Understanding Added Sine Waves
Sine waves appear in sound, radio, power, vibration, and many control systems. Adding them shows how separate motions become one measurable signal. The result may grow, shrink, pulse, or shift in time. This calculator helps you study those changes without building a spreadsheet first.
Why Phase Matters
Phase controls where each wave starts in its cycle. Two waves with the same frequency and phase reinforce each other. Their peaks arrive together. Their sum becomes larger. If one wave is delayed by one hundred eighty degrees, the waves oppose each other. Equal amplitudes can cancel almost completely. Other phase gaps create a new wave with a changed amplitude and phase.
Frequency Effects
When both frequencies match, the sum can be described as one sine wave. This is phasor addition. It is common in alternating current work and signal theory. When frequencies differ, the combined signal is not a single pure sine wave. It becomes a time signal with changing shape. Close frequencies can create beats. Beats are slow rises and falls in strength.

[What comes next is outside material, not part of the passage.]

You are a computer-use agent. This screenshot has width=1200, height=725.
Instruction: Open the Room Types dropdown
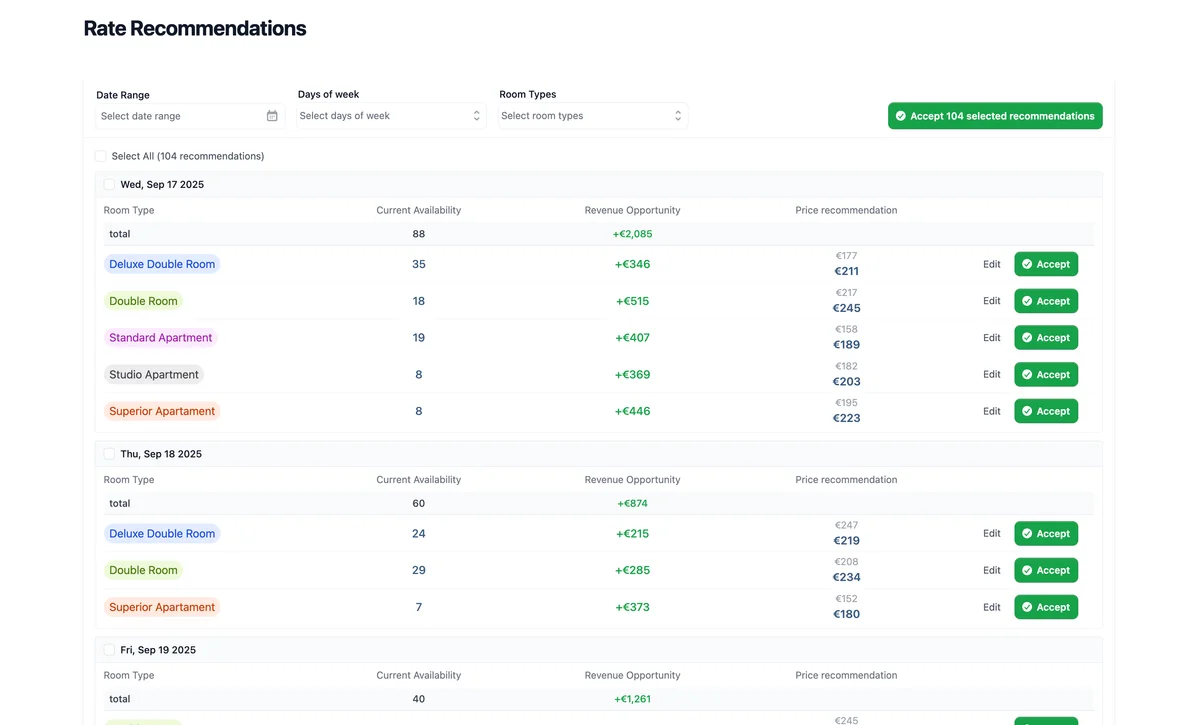coord(592,115)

They are important in acoustics, tuning, interference checks, and communication systems.
Using Samples
Digital systems measure signals at time steps. A sample rate sets how many points are calculated each second. A higher rate gives smoother detail. A longer duration shows slower patterns. The table lists each time point with wave one, wave two, and the total. You can export the table for reports or further analysis.
Practical Use
Use realistic amplitudes and units. Keep both amplitudes in the same unit. Enter phases in degrees. Choose a duration that covers several cycles of the slowest wave. For beat studies, use a duration long enough to show the beat period. Check peak, minimum, average, and RMS values together. Peak values show limits. RMS values show effective strength. Average value helps reveal offsets. The result gives fast guidance for audio, vibration, electronics, teaching, and general signal planning.
Limits and Care
The calculator uses ideal sine equations. Real sensors may add noise, clipping, drift, or distortion. Use the output as an engineering estimate, not as a replacement for measured data. For critical designs, compare the exported samples with laboratory readings and documented equipment limits before final approval.